(Saved entries)
================
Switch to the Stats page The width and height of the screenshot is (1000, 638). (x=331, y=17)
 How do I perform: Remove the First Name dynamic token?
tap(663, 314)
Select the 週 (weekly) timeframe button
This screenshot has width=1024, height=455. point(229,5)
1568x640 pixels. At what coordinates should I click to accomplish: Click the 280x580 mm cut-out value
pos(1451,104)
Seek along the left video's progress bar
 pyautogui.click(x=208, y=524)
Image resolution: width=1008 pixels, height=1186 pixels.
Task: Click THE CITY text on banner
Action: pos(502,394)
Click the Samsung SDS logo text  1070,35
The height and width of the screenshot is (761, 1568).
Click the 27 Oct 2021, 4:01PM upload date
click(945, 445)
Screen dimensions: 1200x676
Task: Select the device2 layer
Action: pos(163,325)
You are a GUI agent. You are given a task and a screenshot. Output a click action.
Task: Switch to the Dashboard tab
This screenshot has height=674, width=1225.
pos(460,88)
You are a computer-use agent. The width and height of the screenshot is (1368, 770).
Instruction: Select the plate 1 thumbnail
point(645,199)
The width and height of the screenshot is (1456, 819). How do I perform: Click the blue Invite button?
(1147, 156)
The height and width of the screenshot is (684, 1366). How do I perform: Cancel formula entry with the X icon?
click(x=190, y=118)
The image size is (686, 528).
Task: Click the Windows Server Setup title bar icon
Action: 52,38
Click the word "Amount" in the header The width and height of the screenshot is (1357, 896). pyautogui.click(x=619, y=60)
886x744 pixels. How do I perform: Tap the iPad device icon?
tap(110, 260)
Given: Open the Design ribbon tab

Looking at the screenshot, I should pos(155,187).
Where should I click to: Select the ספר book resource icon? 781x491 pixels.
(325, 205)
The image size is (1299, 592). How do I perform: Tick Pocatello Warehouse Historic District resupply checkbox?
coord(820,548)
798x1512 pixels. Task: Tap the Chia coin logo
================
Find "The width and height of the screenshot is (1456, 819)." in the records. Copy its line and every line after it, exactly, through the last one.

# Reply
The width and height of the screenshot is (1456, 819). How do I perform: Click the blue Invite button?
(1147, 156)
The height and width of the screenshot is (684, 1366). How do I perform: Cancel formula entry with the X icon?
click(x=190, y=118)
The image size is (686, 528).
Task: Click the Windows Server Setup title bar icon
Action: 52,38
Click the word "Amount" in the header The width and height of the screenshot is (1357, 896). pyautogui.click(x=619, y=60)
886x744 pixels. How do I perform: Tap the iPad device icon?
tap(110, 260)
Given: Open the Design ribbon tab

Looking at the screenshot, I should pos(155,187).
Where should I click to: Select the ספר book resource icon? 781x491 pixels.
(325, 205)
The image size is (1299, 592). How do I perform: Tick Pocatello Warehouse Historic District resupply checkbox?
coord(820,548)
798x1512 pixels. Task: Tap the Chia coin logo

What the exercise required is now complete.